If however, you're prepared to contract out support and development to a
company like Red Hat, then from your perspective as a customer, it may not
matter as much. As long as you are willing to pay $$$ to Red Hat and the
software/services/support is of sufficient quality for your purposes, you're
happy. Now replace "Red Hat" with "Oracle" in the above statement; does it
still work? Why, yes. So you really won't care if it's Open Source or not.

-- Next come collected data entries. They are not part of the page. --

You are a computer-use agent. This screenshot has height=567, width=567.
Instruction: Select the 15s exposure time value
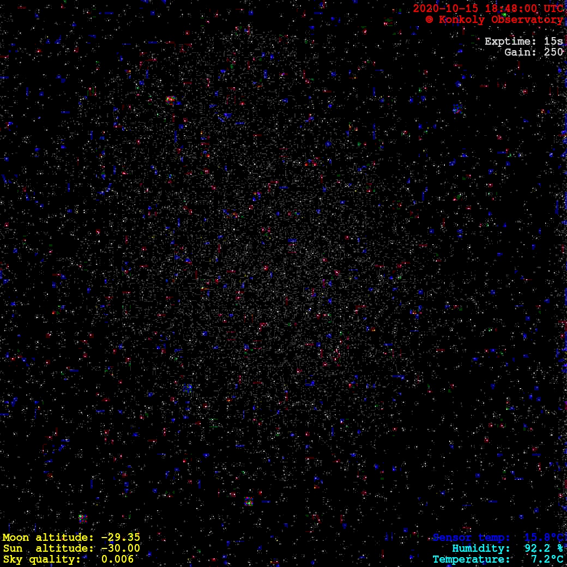coord(553,41)
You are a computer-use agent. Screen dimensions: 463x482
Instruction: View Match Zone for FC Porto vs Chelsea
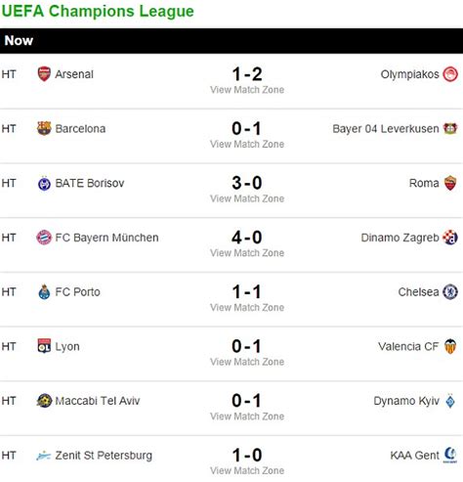pyautogui.click(x=247, y=307)
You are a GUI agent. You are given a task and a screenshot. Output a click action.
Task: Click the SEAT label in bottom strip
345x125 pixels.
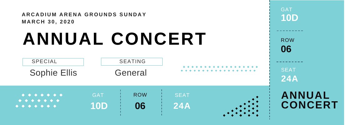coord(182,95)
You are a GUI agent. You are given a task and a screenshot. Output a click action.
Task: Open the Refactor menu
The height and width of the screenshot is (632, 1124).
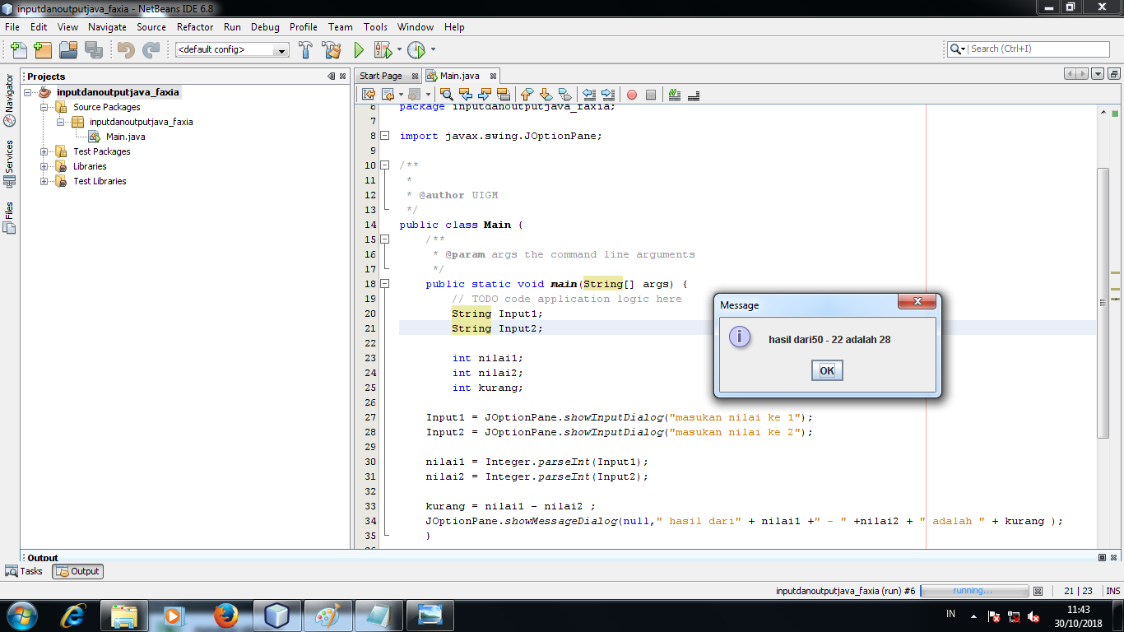click(194, 26)
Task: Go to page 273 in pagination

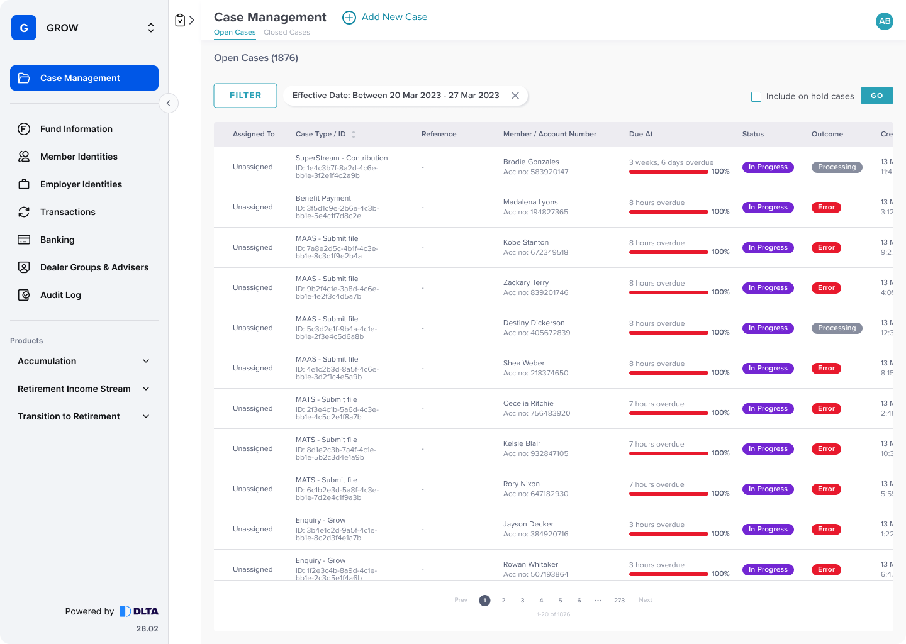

At one point there was an argument that Open Source is good because you're
free to change to a different vendor. i.e., if you don't like Red Hat's
services, you could always switch to SuSE. In practice, alas, the ways in
which various boot and configuration scripts are set up are just a tiny bit
different enough that it's often not trivial to switch from one Linux provider
to another. So the main difference is whether or not you're willing to make
changes to the source code and recompile. But if you're a Red Hat customer,
the moment you do that you use lose support for your modified package. So most
Red Hat customers probably don't take advantage of the fact that all Red Hat
software is "open source", at least not in a direct way. And in that case, why
bother trying to use it as a marketing term?

------
bergie
The reason is very simple: Open Source has become a standard way for the
industry to produce software, with even companies like Microsoft and Apple
participating. So mentioning it in you marketing materials is a bit like
emphasizing that your software _runs on computers_.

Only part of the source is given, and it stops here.